▶ [WHAT YOU WILL DO]:
Only the lines that hold "MAROC" should be in the answer, each copied from the data below.

Stored data
►

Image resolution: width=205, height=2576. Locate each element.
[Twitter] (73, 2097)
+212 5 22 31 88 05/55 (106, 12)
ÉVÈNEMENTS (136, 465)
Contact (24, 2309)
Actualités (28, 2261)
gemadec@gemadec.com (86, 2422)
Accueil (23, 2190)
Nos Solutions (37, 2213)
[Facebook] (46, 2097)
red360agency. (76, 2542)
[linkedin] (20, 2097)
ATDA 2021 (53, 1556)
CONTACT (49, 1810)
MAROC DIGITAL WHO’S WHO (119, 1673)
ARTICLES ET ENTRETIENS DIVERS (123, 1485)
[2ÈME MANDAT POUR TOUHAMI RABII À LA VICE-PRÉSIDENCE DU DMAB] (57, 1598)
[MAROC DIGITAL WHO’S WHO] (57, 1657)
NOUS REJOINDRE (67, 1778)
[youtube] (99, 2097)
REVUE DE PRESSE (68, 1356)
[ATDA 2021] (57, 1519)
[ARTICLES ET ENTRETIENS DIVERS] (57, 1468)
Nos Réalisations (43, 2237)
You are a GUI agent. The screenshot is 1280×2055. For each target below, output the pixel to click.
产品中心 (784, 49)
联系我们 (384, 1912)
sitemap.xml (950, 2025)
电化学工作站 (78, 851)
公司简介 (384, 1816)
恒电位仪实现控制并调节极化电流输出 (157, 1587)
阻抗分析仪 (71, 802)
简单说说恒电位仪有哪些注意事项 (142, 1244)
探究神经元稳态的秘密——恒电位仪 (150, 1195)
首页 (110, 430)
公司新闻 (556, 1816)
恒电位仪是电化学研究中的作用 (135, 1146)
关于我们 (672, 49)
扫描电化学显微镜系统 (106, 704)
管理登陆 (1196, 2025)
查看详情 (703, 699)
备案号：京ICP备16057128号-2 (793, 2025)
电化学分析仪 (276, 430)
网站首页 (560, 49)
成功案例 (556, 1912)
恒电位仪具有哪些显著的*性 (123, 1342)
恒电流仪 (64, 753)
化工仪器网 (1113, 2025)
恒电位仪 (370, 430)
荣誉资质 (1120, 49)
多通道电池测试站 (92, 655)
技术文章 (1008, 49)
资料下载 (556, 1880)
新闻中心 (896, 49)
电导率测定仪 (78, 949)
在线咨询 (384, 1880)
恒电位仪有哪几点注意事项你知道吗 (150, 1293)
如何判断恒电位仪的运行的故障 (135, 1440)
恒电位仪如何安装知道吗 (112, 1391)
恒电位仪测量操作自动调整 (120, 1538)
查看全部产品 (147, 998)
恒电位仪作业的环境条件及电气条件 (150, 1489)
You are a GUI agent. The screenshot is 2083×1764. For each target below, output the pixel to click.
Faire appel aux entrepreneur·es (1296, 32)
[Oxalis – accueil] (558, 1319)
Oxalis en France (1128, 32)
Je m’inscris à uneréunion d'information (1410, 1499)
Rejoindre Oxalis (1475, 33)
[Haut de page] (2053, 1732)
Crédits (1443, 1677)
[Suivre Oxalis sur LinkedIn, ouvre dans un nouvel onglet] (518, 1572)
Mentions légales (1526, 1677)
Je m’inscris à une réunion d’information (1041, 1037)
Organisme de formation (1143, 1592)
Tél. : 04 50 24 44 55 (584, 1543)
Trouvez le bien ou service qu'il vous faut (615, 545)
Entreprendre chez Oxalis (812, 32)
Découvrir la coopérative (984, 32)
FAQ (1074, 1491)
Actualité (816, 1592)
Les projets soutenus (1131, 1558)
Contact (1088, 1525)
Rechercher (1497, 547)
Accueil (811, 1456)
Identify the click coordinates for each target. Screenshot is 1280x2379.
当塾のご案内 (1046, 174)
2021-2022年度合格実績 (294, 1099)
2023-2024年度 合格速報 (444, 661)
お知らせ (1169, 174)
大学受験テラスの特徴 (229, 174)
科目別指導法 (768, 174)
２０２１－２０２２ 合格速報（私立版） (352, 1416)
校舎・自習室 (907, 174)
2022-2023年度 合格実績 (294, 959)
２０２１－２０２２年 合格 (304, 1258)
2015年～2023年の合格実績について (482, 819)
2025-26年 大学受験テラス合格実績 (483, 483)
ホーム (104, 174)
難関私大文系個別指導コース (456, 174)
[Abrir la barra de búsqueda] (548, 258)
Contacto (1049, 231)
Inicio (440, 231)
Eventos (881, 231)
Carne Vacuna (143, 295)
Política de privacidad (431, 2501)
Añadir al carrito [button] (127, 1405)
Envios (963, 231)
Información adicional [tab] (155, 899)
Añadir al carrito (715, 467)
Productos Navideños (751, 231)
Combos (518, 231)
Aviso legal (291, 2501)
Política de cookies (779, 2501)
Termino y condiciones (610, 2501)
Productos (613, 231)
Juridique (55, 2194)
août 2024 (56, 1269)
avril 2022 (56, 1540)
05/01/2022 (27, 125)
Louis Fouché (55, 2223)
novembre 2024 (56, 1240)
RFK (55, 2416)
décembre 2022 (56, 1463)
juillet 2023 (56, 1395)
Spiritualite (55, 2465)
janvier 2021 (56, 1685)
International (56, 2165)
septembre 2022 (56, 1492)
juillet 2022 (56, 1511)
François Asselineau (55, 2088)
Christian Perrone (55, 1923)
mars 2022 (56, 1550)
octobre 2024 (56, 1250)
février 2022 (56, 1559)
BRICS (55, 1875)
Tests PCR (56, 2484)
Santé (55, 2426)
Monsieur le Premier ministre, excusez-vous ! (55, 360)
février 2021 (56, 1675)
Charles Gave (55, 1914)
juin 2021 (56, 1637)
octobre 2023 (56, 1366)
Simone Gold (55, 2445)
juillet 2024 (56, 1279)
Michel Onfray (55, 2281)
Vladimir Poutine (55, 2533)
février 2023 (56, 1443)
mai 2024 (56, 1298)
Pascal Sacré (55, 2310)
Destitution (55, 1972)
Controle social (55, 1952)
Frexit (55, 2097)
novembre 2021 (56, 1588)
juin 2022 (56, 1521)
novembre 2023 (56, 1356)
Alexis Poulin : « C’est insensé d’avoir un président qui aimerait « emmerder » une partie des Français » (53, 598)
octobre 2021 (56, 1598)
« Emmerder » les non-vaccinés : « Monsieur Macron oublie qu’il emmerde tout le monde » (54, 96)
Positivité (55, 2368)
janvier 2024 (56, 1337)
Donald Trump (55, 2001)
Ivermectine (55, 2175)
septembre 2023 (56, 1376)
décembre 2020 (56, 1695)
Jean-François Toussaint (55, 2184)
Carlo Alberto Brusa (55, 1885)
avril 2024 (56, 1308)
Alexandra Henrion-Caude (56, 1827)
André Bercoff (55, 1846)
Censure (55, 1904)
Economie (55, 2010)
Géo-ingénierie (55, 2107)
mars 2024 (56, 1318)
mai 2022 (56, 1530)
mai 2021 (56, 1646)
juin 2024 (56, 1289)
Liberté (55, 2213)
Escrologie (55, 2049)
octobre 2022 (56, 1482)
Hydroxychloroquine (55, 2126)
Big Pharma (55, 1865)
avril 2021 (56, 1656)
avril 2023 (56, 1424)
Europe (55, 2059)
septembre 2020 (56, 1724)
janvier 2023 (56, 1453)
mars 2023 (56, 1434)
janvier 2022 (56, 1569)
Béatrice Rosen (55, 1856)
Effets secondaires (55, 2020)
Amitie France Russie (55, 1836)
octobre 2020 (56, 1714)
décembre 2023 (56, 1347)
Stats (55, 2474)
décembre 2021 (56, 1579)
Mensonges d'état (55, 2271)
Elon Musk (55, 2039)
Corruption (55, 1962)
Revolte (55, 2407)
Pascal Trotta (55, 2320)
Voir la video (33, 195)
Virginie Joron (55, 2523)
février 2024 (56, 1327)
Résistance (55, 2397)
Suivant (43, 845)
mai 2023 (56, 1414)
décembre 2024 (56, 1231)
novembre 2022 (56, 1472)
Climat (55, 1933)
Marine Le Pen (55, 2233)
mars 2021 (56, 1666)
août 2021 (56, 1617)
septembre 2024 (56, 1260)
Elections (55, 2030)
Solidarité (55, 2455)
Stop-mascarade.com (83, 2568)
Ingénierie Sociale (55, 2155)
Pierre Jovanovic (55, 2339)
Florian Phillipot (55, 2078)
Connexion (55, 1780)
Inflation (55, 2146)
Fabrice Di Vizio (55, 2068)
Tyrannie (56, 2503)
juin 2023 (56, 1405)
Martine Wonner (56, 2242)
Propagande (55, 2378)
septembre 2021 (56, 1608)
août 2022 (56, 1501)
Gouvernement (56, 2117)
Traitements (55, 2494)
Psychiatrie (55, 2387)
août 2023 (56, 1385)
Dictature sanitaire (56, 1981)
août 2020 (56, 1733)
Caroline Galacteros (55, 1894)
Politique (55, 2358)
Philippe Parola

◄

▶ [YOUR RESPONSE]:
MAROC DIGITAL WHO’S WHO (119, 1673)
[MAROC DIGITAL WHO’S WHO] (57, 1657)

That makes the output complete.